12 Dec 2017

Ombudsman backs govt over coalition document

1:09 pm on 12 December 2017

The chief ombudsman has sided with the government over not releasing a 33-page coalition document, in a provisional decision.

Jacinda Ardern and Winston Peters speak after signing the coalition agreement.

Prime Minister Jacinda Ardern and Deputy Prime Minister Winston Peters speaking after signing the coalition agreement. Photo: RNZ / Richard Tindiller

Chief Ombudsman Peter Boshier told the Newsroom website he was satisfied the information was not used by Jacinda Ardern in her role as Prime Minister and was held "solely in her capacity as leader of the New Zealand Labour Party".

But he was considering comments from both sides before he released his final decision.

The provisional decision was released to Newsroom as one of the organisations involved in the complaint.

Ms Ardern said the decision was based around whether the papers were considered official documents.

"That's the question for the ombudsman, that's obviously the decision he's making.

"As I've said, the things we agreed as a coalition are the things we put into the public domain, and that's as it should be.

"As I have traversed a number of times before, there were elements of those discussions that were never finalised, never resolved - they are things that we may never pursue.

"The things that we pursue, we will make public."

National Party leader Bill English said the government should release the document because of the high level of public interest in it.

"A fully transparent government would not be hiding behind the ombudsman, they would be releasing it.

"There is strong public interest in [the document] and they have heightened that by refusing to release it."
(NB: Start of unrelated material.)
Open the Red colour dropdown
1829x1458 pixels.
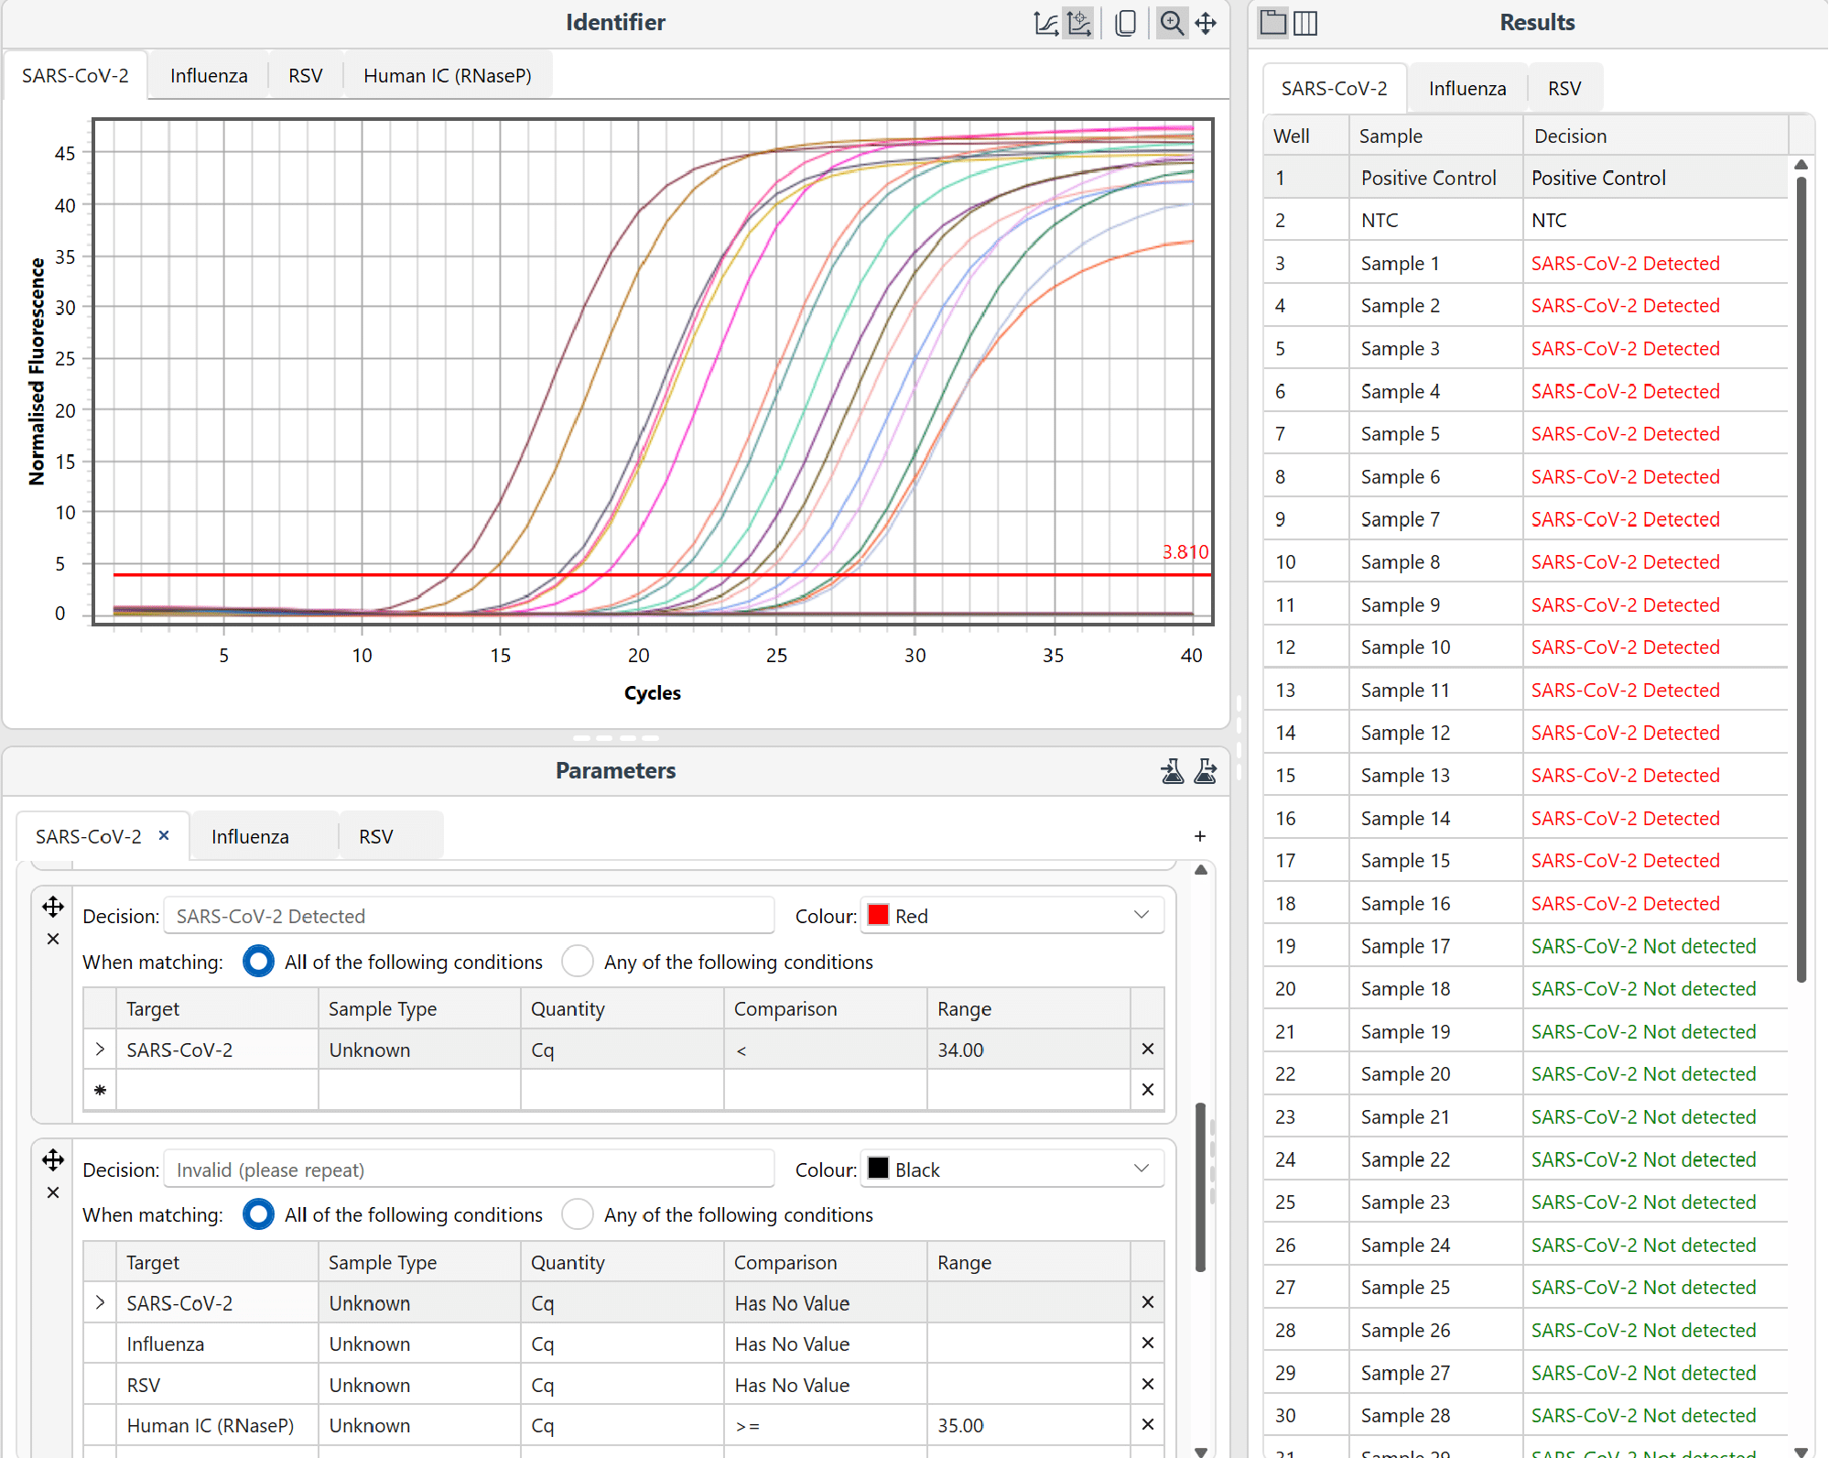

Mr Boshier said it was regrettable that Newsroom decided to publish his provisional decision.

"The law requires me to conduct my investigations in private.

"I want to do a thorough job on this investigation. Any suggestion that I have reached a conclusion on this issue is premature."

Mr Boshier said ombudsmen's investigations followed a pattern.

"As with all cases, I investigate, form a provisional opinion and then seek the views of the people who have requested the information.

"In this particular case, I received the requesters' comments last night and I plan to consider their points carefully before I issue a final opinion."

In a statement, Newsroom said the provisional opinion it received was not labelled as confidential and it was not asked to keep the document private pending the release of the final decision.

Newsroom said it sought and received advice from the Ombudsman's Office that there were no restrictions on the publication of the details of a provisional opinion.